Portugal, Ireland, Greece and Spain are now caught in a triple bind: their exports cannot grow because they cannot be boosted by devaluation; their domestic demand cannot be stimulated because of draconian austerity measures; and their economies are additionally burdened by high interest rates on huge, German-led rescue packages. By design or by default, Germany appears to have created a new European order. Decisions made in Berlin and Frankfurt are affecting the economies of some half-dozen peripheral countries inhabited by a hundred million people.

In the long run this is but a Pyrrhic victory for the Germans. Eventually they’ll still need to write off a significant portion of southern debt, but this would set a precedent that would undermine the credibility of the eurozone. Even less acceptable alternatives entail allowing higher inflation rates all over the zone, or else continuing with large net transfers and ad hoc rescue packages when crises erupt. Squaring the circle of operating a single monetary policy and uniform interest rates for a widely different group of countries will continue to produce periodic emergencies all along the periphery. The alarms will take different forms at different times—a fiscal crisis here, a banking collapse there, a property slump everywhere—but like the erupting lava finding its way through the Earth’s crust, the crises will never stop and can never be resolved.

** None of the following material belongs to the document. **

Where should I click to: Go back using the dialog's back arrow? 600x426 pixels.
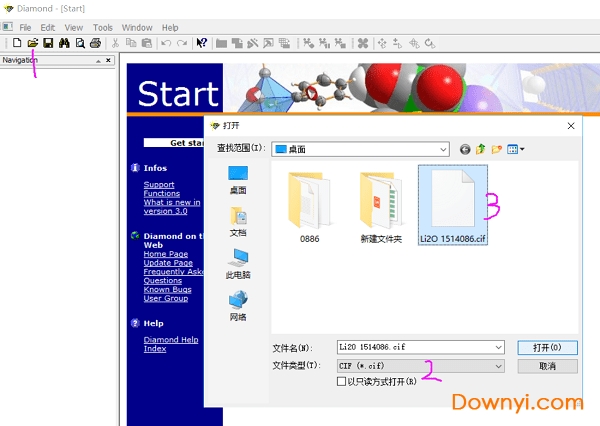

If the eurozone is abolished—or perhaps after it is reduced to its northern, hard-currency, inflation-free core—it will be possible to recreate a self-adjusting exchange-rate mechanism that reflects different countries’ economic efficiencies and fiscal policies. Once it is accepted that the euro has always been a political project not justified by economic considerations, Germany will no longer be obliged to go on “helping” the EU periphery, and southern Europe’s historic small nations will be free from the unloved Leaderin’s coldly suffocating embrace.